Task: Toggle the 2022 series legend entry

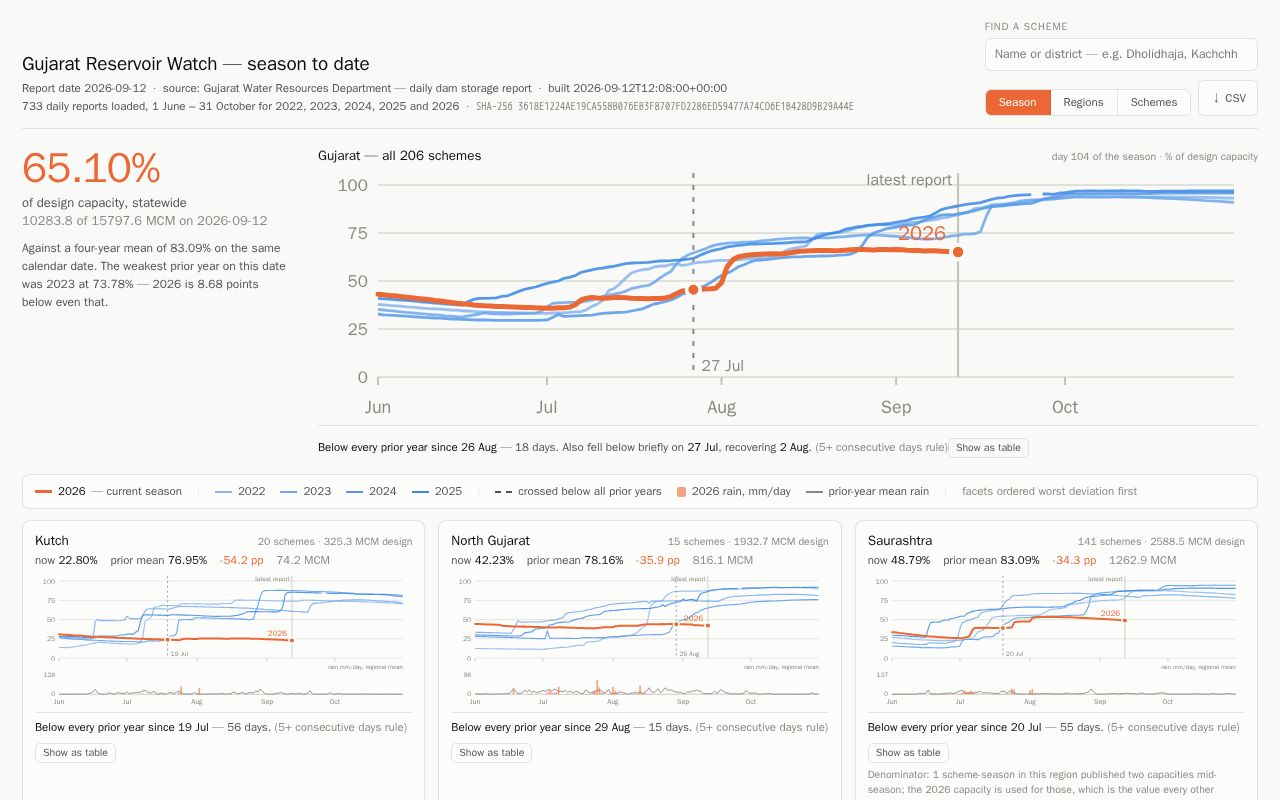Action: [240, 491]
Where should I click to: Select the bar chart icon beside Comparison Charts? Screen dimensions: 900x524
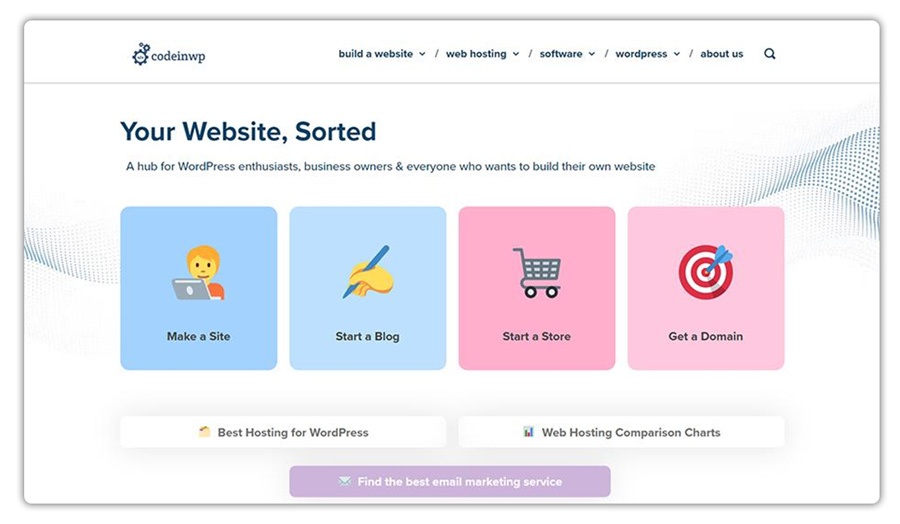(529, 432)
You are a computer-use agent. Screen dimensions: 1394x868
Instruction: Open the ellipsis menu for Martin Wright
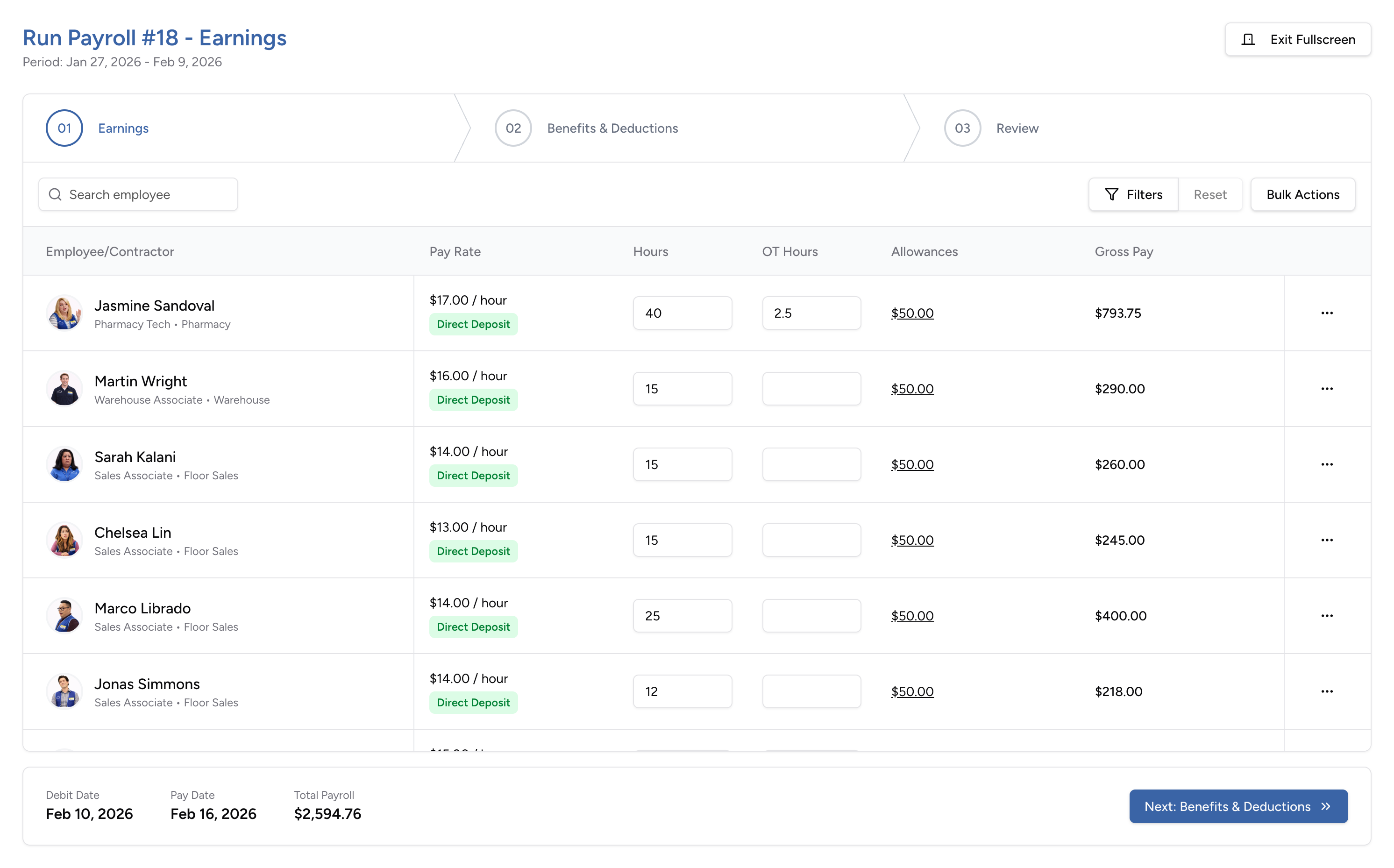[1326, 389]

++++++++++++++++++++

- **PROBLEM STATEMENT**
Please render every line of the items above as a Markdown table with two columns, Row and Text, numbering the rows in order. Skip blank lines and leave the pictures out.

- **FINAL ANSWER**
| Row | Text |
|---|---|
| 1 | Task: Toggle the 2022 series legend entry |
| 2 | Action: [240, 491] |
| 3 | Where should I click to: Select the bar chart icon beside Comparison Charts? Screen dimensions: 900x524 |
| 4 | (529, 432) |
| 5 | You are a computer-use agent. Screen dimensions: 1394x868 |
| 6 | Instruction: Open the ellipsis menu for Martin Wright |
| 7 | [1326, 389] |